I can still remember having a rotary phone in my parents house when I was growing up. I remember it very clearly because I had been allowed to use it a few times to dial my grandmother’s phone number. Her phone number was considered “long distance” which was great for me back then because this meant that it took even longer to dial the number and wait. Nowadays though, if I had to make a phone call like that, I would cringe because of the sheer amount of time I would suspect that it would waste. Now, if I want to make a phone call, I press a button on my phone or say a name out loud, and my phone does the rest in a matter of what sometimes seems like nanoseconds.
Every time you turn on your car, play a cd in a cd player, listen to an mp3 player, write a blog or overhear a plane flying over your head, this means that technology is out there…working. Even the prescription glasses that are sitting on my face right now are evidence enough that technology exists. So, how do you avoid technology? Simple. You don’t. Instead, you get used to it; you become acclimated to the surroundings, and eventually, you forget that technology even exists until something doesn’t work the way it is supposed to.
The other day, I was trying to watch a movie on Netflix, for example. The movie was supposed to play instantly over an Internet connection. However, for whatever reason, it was not playing properly. Well, after about two to three seconds (tops) of waiting out the frustration, I got up and put in a DVD of my own. I don’t blame impatience in this case as much as I blame the fact that technology wasn’t working in one area, so I simply switched into a slightly different realm to satisfy my technological needs.

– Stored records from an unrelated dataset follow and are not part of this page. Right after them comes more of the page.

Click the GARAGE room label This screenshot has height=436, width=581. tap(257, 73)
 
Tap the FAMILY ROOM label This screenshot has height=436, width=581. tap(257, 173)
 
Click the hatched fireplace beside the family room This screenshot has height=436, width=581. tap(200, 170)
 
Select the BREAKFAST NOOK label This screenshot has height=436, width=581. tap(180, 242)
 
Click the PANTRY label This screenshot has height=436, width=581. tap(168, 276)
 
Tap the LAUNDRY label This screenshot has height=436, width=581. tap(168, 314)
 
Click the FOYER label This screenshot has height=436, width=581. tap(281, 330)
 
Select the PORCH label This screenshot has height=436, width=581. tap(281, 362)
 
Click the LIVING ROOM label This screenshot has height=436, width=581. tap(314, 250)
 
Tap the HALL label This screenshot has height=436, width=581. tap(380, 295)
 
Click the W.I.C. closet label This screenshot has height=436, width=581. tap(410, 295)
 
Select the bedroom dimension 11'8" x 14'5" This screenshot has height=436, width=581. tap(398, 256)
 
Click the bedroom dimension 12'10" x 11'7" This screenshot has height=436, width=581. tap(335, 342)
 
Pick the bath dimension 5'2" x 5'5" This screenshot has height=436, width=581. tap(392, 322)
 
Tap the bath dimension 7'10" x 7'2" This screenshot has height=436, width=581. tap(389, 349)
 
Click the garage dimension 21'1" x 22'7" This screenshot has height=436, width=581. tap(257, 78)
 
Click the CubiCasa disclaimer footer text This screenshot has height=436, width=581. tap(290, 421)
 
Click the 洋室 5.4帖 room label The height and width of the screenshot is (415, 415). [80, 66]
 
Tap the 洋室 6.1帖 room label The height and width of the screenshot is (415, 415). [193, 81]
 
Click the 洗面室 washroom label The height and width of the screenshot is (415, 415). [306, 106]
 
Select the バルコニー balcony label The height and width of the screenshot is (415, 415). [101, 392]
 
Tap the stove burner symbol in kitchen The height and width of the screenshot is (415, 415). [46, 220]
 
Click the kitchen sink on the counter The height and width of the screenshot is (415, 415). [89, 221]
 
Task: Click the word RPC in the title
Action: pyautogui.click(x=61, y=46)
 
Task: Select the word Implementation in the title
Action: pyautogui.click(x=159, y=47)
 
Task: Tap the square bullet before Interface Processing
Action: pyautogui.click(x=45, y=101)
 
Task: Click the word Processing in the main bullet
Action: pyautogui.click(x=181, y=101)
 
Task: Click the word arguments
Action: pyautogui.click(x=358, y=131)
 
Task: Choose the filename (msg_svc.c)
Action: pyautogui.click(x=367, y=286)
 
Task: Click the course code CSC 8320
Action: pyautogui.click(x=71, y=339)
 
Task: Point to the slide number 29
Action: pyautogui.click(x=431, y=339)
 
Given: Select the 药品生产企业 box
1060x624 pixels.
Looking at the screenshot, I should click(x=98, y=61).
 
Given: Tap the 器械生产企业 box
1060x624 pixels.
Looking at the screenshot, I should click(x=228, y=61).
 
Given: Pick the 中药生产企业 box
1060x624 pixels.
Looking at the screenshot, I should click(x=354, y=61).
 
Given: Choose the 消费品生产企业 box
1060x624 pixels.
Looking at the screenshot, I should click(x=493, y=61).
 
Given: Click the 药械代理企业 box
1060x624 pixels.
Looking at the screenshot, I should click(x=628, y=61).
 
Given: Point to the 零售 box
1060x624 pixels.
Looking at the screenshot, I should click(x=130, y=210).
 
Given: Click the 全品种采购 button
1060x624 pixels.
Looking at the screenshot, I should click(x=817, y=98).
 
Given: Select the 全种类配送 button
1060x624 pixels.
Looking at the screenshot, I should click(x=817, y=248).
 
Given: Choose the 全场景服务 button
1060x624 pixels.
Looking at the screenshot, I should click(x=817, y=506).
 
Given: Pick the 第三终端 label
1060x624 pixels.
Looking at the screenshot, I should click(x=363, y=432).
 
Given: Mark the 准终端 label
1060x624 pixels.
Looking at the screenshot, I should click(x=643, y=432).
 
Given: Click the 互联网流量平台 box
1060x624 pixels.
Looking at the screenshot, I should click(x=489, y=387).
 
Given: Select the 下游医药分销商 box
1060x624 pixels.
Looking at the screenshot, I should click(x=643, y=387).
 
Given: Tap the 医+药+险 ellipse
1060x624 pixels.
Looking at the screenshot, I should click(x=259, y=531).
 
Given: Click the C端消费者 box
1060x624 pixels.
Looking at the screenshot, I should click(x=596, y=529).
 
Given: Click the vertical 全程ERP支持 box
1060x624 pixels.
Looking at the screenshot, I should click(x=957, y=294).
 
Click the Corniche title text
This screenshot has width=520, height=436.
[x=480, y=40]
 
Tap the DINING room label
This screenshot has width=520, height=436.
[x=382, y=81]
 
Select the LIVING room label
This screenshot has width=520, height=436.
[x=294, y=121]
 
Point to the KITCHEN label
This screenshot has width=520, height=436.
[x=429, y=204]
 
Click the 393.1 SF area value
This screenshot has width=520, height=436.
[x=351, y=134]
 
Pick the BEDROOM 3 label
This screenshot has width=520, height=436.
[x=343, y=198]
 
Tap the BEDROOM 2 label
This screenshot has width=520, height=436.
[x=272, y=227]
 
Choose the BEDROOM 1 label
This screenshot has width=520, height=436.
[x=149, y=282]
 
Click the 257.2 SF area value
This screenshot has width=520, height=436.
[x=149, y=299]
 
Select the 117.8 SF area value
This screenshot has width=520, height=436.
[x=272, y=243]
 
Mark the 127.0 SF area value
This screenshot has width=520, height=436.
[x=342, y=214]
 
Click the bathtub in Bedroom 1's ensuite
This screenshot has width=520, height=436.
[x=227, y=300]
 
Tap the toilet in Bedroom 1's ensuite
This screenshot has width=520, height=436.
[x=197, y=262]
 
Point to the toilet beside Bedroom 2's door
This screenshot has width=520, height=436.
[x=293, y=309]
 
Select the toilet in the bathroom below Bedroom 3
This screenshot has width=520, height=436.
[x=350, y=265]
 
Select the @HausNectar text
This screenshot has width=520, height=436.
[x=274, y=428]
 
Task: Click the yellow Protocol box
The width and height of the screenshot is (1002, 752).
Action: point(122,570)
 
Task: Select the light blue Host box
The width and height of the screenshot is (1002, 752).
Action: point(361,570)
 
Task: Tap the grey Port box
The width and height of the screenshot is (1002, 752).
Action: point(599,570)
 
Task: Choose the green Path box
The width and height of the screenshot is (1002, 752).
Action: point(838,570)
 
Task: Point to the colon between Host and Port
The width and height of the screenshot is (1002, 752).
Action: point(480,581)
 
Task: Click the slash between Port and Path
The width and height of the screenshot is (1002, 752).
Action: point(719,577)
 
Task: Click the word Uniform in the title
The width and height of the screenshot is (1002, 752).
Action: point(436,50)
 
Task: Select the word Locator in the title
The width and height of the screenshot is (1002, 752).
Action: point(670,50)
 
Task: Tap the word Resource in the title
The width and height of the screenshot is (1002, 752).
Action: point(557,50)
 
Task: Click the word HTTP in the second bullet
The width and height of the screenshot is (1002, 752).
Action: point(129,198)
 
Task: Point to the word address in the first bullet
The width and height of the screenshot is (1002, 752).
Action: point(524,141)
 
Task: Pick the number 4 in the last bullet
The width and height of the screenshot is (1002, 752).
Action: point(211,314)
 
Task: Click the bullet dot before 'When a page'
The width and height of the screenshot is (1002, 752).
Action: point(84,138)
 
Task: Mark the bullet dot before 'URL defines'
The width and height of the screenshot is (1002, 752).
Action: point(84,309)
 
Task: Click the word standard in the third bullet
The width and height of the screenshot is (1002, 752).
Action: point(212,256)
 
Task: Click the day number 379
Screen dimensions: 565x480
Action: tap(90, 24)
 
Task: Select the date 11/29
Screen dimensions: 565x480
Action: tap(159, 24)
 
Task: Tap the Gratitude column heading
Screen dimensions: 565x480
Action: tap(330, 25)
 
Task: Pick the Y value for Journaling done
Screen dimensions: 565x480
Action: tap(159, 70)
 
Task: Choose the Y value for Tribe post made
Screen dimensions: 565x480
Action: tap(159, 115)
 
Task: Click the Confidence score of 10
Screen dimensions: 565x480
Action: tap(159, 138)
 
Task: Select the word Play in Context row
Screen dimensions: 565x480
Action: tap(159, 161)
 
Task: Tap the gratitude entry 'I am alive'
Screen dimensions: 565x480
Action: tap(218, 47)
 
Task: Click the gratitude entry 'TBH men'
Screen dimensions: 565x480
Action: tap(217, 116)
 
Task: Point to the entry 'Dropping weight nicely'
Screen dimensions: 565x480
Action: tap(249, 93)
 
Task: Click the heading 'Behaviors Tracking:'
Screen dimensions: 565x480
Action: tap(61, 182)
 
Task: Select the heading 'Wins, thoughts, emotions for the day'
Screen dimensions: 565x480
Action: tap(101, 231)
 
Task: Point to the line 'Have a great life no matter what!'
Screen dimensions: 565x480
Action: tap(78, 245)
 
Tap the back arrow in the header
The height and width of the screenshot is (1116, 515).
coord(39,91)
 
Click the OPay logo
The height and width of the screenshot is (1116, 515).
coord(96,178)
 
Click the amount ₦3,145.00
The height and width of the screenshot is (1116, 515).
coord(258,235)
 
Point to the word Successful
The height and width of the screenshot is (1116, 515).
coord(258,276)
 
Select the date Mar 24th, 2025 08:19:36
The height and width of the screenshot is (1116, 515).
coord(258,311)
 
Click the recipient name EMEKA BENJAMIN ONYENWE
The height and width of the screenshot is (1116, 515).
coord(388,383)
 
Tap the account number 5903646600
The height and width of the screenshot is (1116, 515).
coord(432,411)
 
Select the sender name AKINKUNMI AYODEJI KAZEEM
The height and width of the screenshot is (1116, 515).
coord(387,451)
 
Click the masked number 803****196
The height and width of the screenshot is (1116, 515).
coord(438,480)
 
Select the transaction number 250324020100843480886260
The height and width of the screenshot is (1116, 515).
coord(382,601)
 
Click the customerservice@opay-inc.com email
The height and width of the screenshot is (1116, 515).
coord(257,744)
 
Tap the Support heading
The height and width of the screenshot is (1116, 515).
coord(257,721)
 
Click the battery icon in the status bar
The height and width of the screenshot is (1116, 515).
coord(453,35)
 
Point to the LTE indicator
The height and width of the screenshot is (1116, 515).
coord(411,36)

Technology is also at work when you need directions to go somewhere. When I first went away to school to go to college, I had purchased an actual, physical road atlas for driving purposes. Cut to almost a decade later, and almost no one uses road maps anymore because we all have some sort of GPS system to fall back on- whether it is one that we purchased to mount in our vehicles or whether it is some sort of capability that comes with our cell phones (like mine does). Even small things such as carrying cash around is affected by technology. For example, have you ever seen those Visa debit card commercials? Everyone is in line at a store swiping their debit cards and moving along smoothly until someone with cash tries to pay for something and ends up slowing the entire line down. It was both funny but true!